The purpose of this thread is to show that \begin{equation} \int_0^\infty \left(U^{-1}\Lambda_l\middle)\middle(\frac{r}{r'}\right)\cdot f(r')\frac{dr'}{r'}=\\=(n-1)\frac{2\sqrt{2}\pi}{\sqrt{(2l+1)}}\int_{0}^\infty dr'\int_{-1}^1 dx\frac{P_l^0(x)r'^2f(r')}{\left(rr'\right)^{1/2}\left(r^2+\frac{2}{m+1}rr' x+r'^2\right)} \end{equation}
Consider the Mellin transform
$$(Uf)(s) = \frac{1}{\sqrt{2\pi}} \int_0^{\infty} f(r) r^{-is+1/2} \ dr$$
and inverse Mellin transform $$(U^{-1}g)(s)= \frac{1}{\sqrt{2\pi}} \int_{-\infty}^{\infty} g(r) r^{is-3/2} \ dr.$$
Consider the multiplication operator (2.31b) (I chose $l=0$, $n=2$ in the formula stated in the paper)
$$(\mathcal M f)(r)=2\pi \int_0^{\infty}\int_{-1}^1 \frac{r'^2 f(r') }{(r r')^{1/2}(r^2+r'^2+rr'x)}\ dx \ dr' $$
then it is claimed that $U \mathcal M U^{-1}$
The Author says that it must be: $$U^{-1}\{\Lambda_l\cdot(Uf)\}(r)=\cal{(\hat M_lf)}(r)$$ So let's verify it.
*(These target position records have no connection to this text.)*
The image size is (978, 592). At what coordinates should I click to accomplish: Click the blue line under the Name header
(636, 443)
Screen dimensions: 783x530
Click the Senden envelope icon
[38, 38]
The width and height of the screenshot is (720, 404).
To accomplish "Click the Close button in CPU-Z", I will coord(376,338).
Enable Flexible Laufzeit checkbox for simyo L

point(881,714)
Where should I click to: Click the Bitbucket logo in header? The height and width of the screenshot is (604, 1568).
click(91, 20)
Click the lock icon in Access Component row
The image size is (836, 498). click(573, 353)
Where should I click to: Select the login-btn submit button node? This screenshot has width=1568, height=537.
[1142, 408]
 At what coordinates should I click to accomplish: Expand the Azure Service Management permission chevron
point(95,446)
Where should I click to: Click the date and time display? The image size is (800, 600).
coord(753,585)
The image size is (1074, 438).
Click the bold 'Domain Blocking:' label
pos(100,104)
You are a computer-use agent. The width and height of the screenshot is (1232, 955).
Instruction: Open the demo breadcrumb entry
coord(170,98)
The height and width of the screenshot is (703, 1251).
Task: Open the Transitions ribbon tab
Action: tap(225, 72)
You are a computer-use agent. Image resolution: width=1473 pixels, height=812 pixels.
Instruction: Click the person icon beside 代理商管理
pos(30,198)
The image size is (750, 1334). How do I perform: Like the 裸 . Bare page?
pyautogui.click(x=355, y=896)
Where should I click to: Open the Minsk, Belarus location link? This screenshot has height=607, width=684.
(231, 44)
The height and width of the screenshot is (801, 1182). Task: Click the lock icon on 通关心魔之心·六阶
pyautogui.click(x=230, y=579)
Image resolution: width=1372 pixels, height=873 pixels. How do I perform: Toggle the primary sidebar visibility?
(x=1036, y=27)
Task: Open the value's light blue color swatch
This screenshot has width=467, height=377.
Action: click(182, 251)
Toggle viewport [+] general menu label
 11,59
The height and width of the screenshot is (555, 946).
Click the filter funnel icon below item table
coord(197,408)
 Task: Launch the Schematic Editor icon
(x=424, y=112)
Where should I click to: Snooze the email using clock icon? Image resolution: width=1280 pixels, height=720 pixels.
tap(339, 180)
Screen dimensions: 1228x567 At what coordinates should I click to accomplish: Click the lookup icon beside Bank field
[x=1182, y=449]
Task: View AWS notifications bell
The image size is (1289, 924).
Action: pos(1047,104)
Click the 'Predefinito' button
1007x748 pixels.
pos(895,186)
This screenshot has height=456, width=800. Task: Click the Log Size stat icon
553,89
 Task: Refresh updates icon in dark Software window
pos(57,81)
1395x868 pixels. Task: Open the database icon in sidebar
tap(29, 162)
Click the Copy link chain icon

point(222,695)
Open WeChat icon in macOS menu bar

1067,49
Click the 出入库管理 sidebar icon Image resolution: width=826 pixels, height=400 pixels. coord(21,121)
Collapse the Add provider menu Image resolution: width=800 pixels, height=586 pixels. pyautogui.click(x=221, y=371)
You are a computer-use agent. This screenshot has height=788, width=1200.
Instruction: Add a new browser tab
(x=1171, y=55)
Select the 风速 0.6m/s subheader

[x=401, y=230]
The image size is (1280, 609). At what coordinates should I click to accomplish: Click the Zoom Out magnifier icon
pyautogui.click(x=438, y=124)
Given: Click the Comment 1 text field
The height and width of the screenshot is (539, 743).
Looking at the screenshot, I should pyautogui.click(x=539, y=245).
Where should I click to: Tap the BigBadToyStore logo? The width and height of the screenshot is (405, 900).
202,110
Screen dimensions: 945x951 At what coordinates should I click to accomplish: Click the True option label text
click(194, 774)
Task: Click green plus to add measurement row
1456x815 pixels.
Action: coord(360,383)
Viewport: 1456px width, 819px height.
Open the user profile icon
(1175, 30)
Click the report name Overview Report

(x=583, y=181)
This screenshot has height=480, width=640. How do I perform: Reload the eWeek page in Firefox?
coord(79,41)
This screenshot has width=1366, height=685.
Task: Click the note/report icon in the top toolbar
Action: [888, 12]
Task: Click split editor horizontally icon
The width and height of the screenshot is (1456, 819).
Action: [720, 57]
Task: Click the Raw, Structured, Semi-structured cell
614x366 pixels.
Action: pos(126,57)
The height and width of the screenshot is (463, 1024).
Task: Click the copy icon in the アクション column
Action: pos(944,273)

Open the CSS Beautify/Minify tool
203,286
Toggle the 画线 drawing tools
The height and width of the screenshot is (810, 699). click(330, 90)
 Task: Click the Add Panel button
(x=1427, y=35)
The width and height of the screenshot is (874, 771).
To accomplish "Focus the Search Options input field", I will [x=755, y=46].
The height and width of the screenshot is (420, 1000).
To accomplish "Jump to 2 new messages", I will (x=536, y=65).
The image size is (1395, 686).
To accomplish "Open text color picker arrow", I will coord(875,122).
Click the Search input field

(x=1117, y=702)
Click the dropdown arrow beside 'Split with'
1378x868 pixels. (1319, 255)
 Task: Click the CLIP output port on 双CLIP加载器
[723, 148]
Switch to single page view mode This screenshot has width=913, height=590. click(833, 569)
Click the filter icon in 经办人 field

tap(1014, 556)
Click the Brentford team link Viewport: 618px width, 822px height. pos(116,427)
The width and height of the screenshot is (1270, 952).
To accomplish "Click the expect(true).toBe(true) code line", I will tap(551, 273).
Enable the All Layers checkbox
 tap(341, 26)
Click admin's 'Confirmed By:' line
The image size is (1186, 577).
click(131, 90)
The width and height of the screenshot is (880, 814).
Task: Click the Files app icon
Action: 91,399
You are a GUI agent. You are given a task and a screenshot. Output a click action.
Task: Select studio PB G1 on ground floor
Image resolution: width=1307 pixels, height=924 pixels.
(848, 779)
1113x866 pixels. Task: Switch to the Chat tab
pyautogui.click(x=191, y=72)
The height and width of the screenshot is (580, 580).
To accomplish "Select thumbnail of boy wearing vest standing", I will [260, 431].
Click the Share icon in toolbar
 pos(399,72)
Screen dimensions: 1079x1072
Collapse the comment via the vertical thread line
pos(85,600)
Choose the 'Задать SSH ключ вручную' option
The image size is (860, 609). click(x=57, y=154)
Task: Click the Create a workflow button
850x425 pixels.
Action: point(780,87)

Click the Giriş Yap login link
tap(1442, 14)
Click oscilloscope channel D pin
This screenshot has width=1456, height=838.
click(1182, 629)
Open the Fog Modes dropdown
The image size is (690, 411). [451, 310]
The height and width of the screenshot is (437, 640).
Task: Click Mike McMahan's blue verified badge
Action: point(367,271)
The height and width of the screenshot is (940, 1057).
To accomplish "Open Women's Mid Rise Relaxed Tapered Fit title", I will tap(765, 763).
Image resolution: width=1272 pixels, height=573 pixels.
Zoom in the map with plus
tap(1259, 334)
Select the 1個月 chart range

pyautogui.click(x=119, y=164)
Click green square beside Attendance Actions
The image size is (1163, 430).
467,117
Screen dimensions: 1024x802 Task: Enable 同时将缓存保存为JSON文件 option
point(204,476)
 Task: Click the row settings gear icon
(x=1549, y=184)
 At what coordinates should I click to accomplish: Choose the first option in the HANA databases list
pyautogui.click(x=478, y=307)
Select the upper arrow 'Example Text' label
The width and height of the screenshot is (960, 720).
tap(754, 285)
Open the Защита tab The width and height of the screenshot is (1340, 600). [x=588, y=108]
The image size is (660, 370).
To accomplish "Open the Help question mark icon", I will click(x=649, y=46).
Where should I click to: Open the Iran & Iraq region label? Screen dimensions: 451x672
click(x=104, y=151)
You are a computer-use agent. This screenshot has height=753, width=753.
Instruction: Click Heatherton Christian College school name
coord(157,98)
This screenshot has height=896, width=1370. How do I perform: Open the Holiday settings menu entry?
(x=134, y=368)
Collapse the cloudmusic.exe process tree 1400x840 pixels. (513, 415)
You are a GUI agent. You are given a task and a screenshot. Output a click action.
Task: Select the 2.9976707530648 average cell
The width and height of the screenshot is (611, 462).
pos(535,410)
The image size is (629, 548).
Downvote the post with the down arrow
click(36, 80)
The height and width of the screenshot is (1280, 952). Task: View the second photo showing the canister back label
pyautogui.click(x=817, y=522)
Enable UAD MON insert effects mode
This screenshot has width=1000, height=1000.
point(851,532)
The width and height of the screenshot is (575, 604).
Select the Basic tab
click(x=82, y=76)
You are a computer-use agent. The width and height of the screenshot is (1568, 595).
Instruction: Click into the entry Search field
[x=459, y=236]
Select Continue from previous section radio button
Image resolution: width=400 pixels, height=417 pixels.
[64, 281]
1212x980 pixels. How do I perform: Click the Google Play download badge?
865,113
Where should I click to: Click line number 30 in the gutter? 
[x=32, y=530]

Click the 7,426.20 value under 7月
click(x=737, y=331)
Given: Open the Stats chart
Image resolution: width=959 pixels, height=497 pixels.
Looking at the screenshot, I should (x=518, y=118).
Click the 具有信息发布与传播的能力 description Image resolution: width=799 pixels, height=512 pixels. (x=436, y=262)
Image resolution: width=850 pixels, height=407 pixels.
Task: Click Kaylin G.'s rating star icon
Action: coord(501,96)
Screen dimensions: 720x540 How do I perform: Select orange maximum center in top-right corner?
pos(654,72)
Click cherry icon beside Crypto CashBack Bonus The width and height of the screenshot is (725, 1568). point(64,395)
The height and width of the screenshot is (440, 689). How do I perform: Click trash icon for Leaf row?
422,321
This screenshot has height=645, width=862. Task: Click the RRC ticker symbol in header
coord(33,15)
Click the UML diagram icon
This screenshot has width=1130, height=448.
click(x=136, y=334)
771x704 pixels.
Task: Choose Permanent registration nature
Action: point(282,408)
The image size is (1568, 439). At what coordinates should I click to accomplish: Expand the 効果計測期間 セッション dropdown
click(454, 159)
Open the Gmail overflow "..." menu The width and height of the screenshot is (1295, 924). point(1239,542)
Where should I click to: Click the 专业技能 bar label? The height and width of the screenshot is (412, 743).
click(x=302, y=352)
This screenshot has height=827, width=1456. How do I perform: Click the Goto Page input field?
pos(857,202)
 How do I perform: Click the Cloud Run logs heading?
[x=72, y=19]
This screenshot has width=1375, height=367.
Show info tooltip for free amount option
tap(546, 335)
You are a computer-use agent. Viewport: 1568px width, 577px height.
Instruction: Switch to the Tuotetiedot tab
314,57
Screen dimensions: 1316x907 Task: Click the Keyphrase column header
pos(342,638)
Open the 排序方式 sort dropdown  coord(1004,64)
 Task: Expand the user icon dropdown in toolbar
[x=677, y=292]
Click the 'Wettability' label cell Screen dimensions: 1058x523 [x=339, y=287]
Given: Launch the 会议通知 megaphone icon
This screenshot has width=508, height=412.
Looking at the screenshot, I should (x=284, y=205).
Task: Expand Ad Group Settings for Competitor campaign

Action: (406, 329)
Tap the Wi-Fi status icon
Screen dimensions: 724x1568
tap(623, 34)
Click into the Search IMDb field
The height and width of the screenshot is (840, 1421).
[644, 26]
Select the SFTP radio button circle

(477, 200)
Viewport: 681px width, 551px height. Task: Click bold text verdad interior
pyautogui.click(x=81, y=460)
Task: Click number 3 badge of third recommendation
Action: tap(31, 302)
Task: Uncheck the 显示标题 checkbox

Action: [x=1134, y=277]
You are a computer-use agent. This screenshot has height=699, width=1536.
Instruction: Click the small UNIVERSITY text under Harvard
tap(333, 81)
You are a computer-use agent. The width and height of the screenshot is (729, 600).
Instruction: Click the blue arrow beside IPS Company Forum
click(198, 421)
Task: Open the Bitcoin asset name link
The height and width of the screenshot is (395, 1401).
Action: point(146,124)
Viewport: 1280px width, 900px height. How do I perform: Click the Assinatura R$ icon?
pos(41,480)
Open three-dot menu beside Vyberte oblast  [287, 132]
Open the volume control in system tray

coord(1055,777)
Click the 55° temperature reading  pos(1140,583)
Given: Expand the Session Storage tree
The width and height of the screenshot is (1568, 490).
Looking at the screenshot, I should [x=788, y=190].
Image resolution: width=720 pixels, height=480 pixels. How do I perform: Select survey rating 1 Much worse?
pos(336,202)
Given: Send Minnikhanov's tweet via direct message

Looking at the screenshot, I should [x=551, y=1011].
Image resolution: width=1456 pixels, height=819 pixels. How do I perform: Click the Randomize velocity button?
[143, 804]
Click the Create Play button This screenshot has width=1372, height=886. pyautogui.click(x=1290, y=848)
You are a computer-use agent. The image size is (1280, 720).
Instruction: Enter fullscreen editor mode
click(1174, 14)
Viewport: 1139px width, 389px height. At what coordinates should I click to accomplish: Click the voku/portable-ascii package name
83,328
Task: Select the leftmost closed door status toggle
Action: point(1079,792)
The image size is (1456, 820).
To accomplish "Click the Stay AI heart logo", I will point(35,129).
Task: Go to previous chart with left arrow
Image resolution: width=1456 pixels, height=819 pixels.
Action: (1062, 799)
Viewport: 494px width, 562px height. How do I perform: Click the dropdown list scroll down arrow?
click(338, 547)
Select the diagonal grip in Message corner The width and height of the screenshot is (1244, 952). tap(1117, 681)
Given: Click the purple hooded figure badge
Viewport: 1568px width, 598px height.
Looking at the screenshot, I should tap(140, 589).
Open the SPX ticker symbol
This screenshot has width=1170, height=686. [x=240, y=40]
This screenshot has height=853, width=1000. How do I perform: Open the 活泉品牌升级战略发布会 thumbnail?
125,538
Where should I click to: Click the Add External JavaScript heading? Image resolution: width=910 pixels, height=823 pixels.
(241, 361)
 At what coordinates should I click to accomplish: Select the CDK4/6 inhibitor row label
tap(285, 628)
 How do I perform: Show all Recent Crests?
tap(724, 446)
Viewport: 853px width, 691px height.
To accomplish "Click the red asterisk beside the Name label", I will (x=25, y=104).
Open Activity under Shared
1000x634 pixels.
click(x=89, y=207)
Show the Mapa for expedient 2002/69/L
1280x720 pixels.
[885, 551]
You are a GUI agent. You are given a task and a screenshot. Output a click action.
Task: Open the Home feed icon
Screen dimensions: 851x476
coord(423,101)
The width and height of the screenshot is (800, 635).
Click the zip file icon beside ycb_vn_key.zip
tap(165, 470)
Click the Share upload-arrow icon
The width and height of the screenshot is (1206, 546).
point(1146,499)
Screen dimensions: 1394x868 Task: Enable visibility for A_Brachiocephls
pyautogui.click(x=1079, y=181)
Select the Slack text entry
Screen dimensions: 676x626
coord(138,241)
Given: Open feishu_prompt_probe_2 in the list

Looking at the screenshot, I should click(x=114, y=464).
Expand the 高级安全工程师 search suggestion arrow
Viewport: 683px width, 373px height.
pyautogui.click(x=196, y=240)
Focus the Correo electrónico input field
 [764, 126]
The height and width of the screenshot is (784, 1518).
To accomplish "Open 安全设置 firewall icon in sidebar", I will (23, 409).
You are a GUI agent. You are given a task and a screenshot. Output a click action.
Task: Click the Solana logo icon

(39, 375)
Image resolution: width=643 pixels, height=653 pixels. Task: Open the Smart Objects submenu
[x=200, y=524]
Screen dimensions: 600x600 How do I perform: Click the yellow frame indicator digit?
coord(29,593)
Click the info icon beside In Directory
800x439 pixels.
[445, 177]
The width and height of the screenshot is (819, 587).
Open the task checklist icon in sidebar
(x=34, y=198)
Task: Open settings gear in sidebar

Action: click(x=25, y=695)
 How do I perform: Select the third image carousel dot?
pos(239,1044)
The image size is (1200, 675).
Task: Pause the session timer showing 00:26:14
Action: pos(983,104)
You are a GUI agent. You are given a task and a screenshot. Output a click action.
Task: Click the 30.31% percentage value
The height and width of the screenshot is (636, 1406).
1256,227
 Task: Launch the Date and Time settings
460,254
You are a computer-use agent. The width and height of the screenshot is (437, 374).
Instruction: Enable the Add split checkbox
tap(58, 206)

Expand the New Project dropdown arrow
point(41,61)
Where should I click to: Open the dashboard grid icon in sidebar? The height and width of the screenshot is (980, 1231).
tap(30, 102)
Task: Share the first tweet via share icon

By the convolution theorem for the Mellin transformation it follows that: $$U^{-1}\{\Lambda_l\cdot(Uf)\}(r)=\int_0^\infty \left(U^{-1}\Lambda_l\middle)\middle(\frac{r}{r'}\right)\cdot f(r')\frac{dr'}{r'}$$
The Mellin inverse transformation of $(\text{A}.1)$ (with the misprint corrected) $$\Lambda_l(s)=(n-1)\sqrt{\frac{1}{(2l+1)\pi}}2\pi\int_0^\infty d\xi\int_{-1}^1 dx\frac{\xi^{-is}}{\xi^2+\frac{2}{m+1}\xi x+1}P_l^0(x)$$ that can be rewritten as $$\Lambda_l(s)=(n-1)\sqrt{\frac{1}{(2l+1)\pi}}2\pi\int_0^\infty d\xi\int_{-1}^1 dx\frac{\xi^{-is+1/2}\xi^{-1/2}}{\xi^2+\frac{2}{m+1}\xi x+1}P_l^0(x)$$ is simply given by: $$(U^{-1}\Lambda_l)(r)=(n-1)\sqrt{\frac{1}{(2l+1)\pi}}2\pi\sqrt{2\pi}\int_{-1}^1 dx\frac{\xi^{-1/2}}{\xi^2+\frac{2}{m+1}\xi x+1}P_l^0(x)$$ from which: $$\left(U^{-1}\Lambda_l\middle)\middle(\frac{r}{r'}\right)=(n-1)\sqrt{\frac{1}{(2l+1)\pi}}2\pi\sqrt{2\pi}\int_{-1}^1 dx\frac{r'^2}{\left(\frac{r}{r'}\right)^{1/2}\left(r^2+\frac{2}{m+1}rr' x+r'^2\right)}P_l^0(x)$$ and then, by substitution: \begin{equation} \int_0^\infty \left(U^{-1}\Lambda_l\middle)\middle(\frac{r}{r'}\right)\cdot f(r')\frac{dr'}{r'}=\\=(n-1)\frac{2\sqrt{2}\pi}{\sqrt{(2l+1)}}\int_{0}^\infty dr'\int_{-1}^1 dx\frac{P_l^0(x)r'^2f(r')}{\left(rr'\right)^{1/2}\left(r^2+\frac{2}{m+1}rr' x+r'^2\right)} \end{equation}
that is just $(2.31\text{b})$.
That proves the assertion.
Now go from the bottom up in this sequence of steps and you will get the answer.